Here's the context: LARK isn't a Scotch whisky. It isn't even trying to be. It's Tasmanian, it's proud of the fact, and its founders once had to overturn centuries-old legislation just to distil on the island. Bill and Lyn Lark challenged laws that had stood since 1839. Bill is now referred to as the "godfather of Tasmanian whisky." When your origin story is that dramatic, leaning on borrowed heritage would be a creative travesty.
LOVE, a 60-strong B Corp-certified agency born in Manchester in 2001, rose to the challenge with a rebrand covering everything from naming and a bespoke bottle to a complete brand world and a suite of photography and motion assets.
The result is an identity that doesn't just look different from most whisky on a shelf, it looks like it's arrived from a different dimension.
Tasmania isn't somewhere most Brits can picture in any detail. It's remote, it's at the bottom of the world, and its climate is unlike anywhere else. But LOVE's executive creative director, David Palmer, argues that this isn't a problem; in fact, it's the whole strategy.

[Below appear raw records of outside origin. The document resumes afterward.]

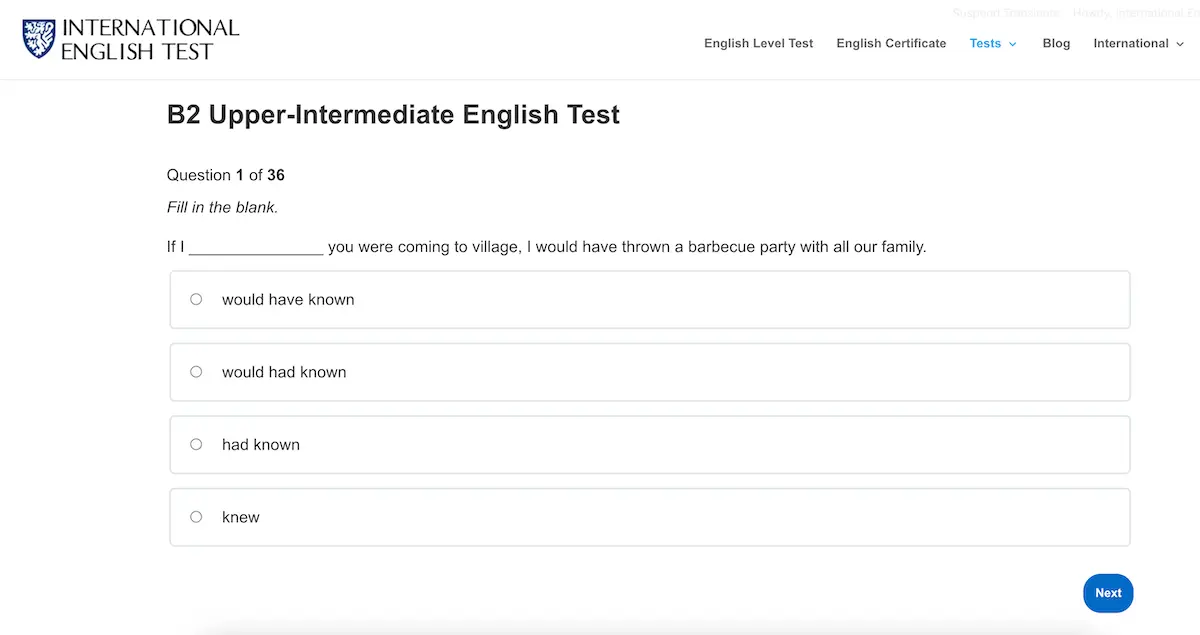
Task: Click the Suspend Transients link
Action: point(1005,12)
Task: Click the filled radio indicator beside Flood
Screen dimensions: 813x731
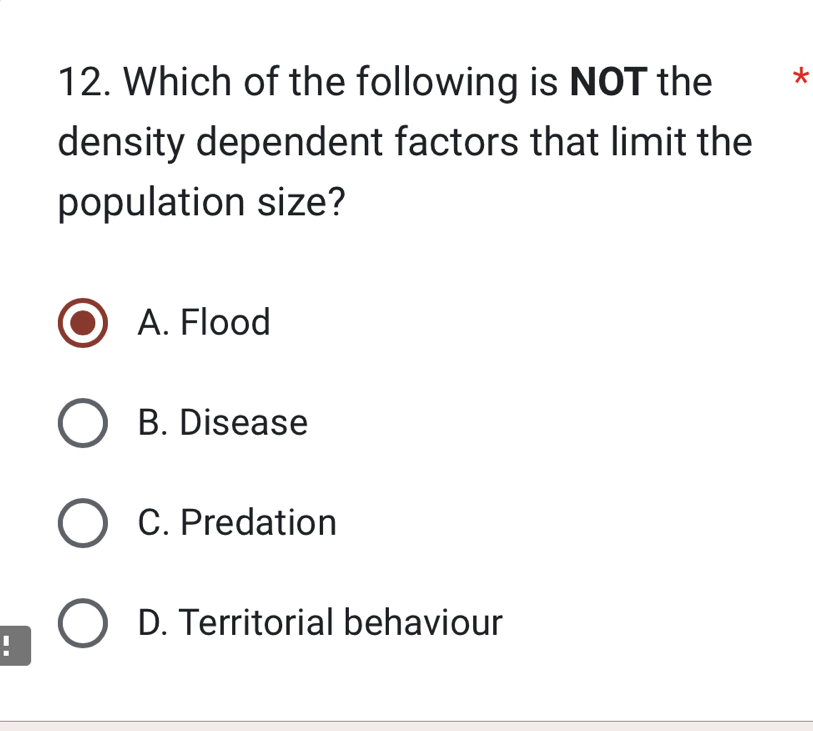Action: click(x=83, y=323)
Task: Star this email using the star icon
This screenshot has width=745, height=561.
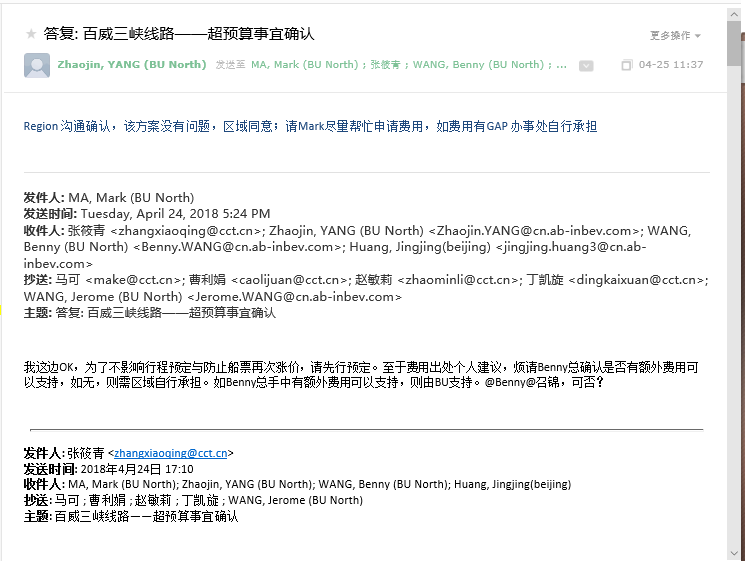Action: [31, 34]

"Tasmania is a wonderfully diverse place, home to ancient rainforests, vast rugged peaks, bioluminescent seas, smooth white sandy beaches and a super-climate that provides the perfect conditions for making world-class whisky," he enthuses. "Our strategy is built around the idea of a 'mystical island', perfectly encapsulating Tasmania's position at the edge of the world.

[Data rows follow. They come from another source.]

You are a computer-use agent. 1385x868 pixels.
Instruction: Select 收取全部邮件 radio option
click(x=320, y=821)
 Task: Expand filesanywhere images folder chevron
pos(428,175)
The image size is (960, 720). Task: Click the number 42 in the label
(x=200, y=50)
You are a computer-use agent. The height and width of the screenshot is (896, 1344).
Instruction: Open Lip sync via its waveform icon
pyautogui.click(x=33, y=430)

"We wanted to evoke its culture, ethereal majesty and the very nature of the land and landscape that drives its people's character, passions and quirks. The result is a brand world that truly makes it feel like LARK is a whisky from another world."
That line became LARK's core communication idea, and it's a smart one. It sidesteps the entire question of whether LARK can compete with Scotch on heritage. Instead, it shifts the conversation to a place Scotch simply can't follow.

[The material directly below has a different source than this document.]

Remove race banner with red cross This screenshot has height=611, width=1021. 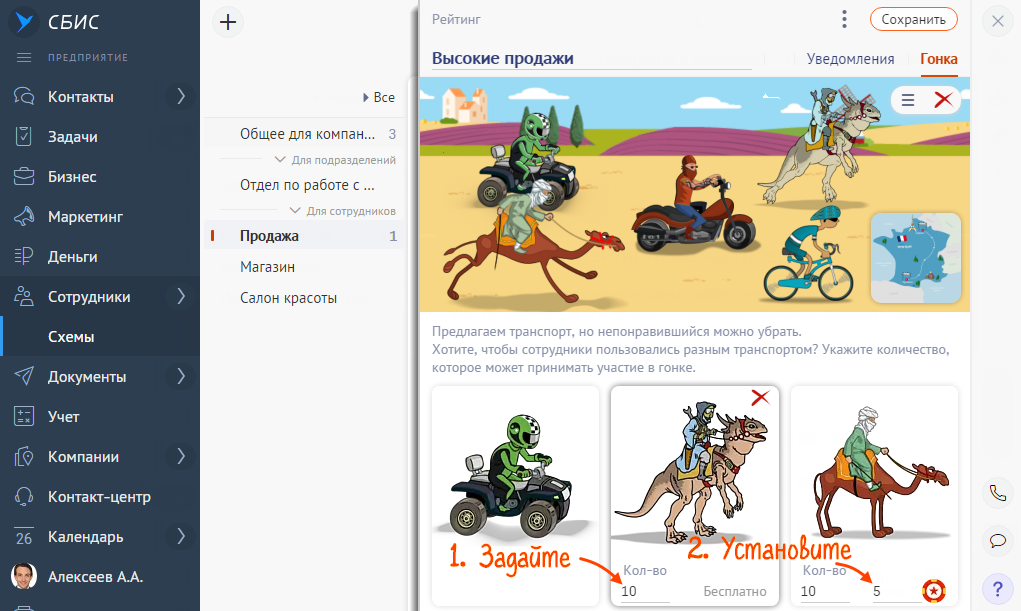click(x=942, y=100)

Strategic ambition only works if the creative execution is good enough to carry it, and so LOVE did something admirable: commissioned photographer Ben Maze and videographer Ben Coope to go and actually look at the place.
The pair spent two weeks camping across Tasmania, capturing its super-climate, dramatic light and most distinctive vistas. The resulting assets aren't stock-library generic; they're specific, atmospheric and visually unlike anything else in the category. That specificity is what gives the brand world its authority.
The illustration work went through an equally rigorous process. LOVE commissioned illustrator Martha Olivia, known for her vivid patterns and complex textures, to reimagine the LARK skylark mascot. The bird is depicted with the national flower of Tasmania (the blue gum bud) and the silhouette of Cradle Mountain embedded within its form.
The LARK wordmark, meanwhile, has been redrawn to reflect the tapered forms of Tasmanian leaves and the beak of the skylark itself. These aren't decorative decisions; each one anchors the brand more firmly to a specific place.
The bottle makes the same argument in three dimensions. Its broad shoulders nod to LARK's original flask shape, preserving a thread of continuity, while the sweeping silhouette references the elegant form of the lark bird in flight.
Sculpted facets at the base evoke layered feathers, and a semi-opaque blue coating at the foot creates a gradient effect, referencing Tasmania's extreme and changeable climate. An engraved stopper completes the package as a deliberate signal of quality at the moment of opening.
In short, each design decision is answerable to the strategy, which is in turn answerable to a distinctive client truth. There's no decorative noise, no "here's what whisky bottles look like, let's do that." The bottle earns its form by having something to say.
LARK's global brand and marketing director, Cleo Smeeth, frames the rebrand as consistent with the distillery's founding spirit. "LARK is a brand born from the unique qualities of Tasmania, its climate, its people and its creative spirit," she says. "This rebrand celebrates those roots while positioning us as a leader in luxury new world whisky. It's a bold step forward for LARK, and we're excited to share it with the world."
The new brand is targeting luxury markets in Asia and Europe alongside its established Australian home market. "In close partnership with LARK, whose team allowed us to truly get under the skin of their heritage and vision, we've built a brand world that represents something unique," says David. "Something that will inform the future of the distillery, its communications and the sector as a whole."
Whisky has long been one of the most visually conservative categories in drinks design: tartan, copper stills and portentous serif type still dominate the shelf. LARK's new identity makes a coherent case that luxury credentials can be built from scratch, grounded in a genuine sense of place, without borrowing from the old world. If it works commercially, expect others to take note.